GIVEN RECORDS:
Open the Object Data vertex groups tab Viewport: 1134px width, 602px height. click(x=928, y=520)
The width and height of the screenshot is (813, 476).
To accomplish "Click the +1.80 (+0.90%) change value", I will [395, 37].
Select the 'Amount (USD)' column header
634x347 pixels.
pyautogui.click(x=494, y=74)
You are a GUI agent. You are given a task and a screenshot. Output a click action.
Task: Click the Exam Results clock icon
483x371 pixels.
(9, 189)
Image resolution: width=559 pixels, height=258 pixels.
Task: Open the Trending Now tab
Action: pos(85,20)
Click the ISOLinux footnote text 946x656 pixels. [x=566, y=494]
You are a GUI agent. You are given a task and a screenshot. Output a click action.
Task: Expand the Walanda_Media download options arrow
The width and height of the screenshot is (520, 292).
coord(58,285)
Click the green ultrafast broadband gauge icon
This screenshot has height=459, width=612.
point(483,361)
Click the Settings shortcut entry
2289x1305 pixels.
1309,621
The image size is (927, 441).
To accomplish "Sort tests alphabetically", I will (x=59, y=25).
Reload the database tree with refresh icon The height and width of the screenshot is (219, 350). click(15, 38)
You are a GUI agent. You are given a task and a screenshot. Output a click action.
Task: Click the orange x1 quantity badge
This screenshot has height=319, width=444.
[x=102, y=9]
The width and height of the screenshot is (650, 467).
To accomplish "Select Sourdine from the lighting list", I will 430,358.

BRIEF: Reproduce each line of the material above verbatim, from first to last.

FULL OUTPUT:
Open the Object Data vertex groups tab Viewport: 1134px width, 602px height. click(x=928, y=520)
The width and height of the screenshot is (813, 476).
To accomplish "Click the +1.80 (+0.90%) change value", I will [395, 37].
Select the 'Amount (USD)' column header
634x347 pixels.
pyautogui.click(x=494, y=74)
You are a GUI agent. You are given a task and a screenshot. Output a click action.
Task: Click the Exam Results clock icon
483x371 pixels.
(9, 189)
Image resolution: width=559 pixels, height=258 pixels.
Task: Open the Trending Now tab
Action: pos(85,20)
Click the ISOLinux footnote text 946x656 pixels. [x=566, y=494]
You are a GUI agent. You are given a task and a screenshot. Output a click action.
Task: Expand the Walanda_Media download options arrow
The width and height of the screenshot is (520, 292).
coord(58,285)
Click the green ultrafast broadband gauge icon
This screenshot has height=459, width=612.
point(483,361)
Click the Settings shortcut entry
2289x1305 pixels.
1309,621
The image size is (927, 441).
To accomplish "Sort tests alphabetically", I will (x=59, y=25).
Reload the database tree with refresh icon The height and width of the screenshot is (219, 350). click(15, 38)
You are a GUI agent. You are given a task and a screenshot. Output a click action.
Task: Click the orange x1 quantity badge
This screenshot has height=319, width=444.
[x=102, y=9]
The width and height of the screenshot is (650, 467).
To accomplish "Select Sourdine from the lighting list", I will 430,358.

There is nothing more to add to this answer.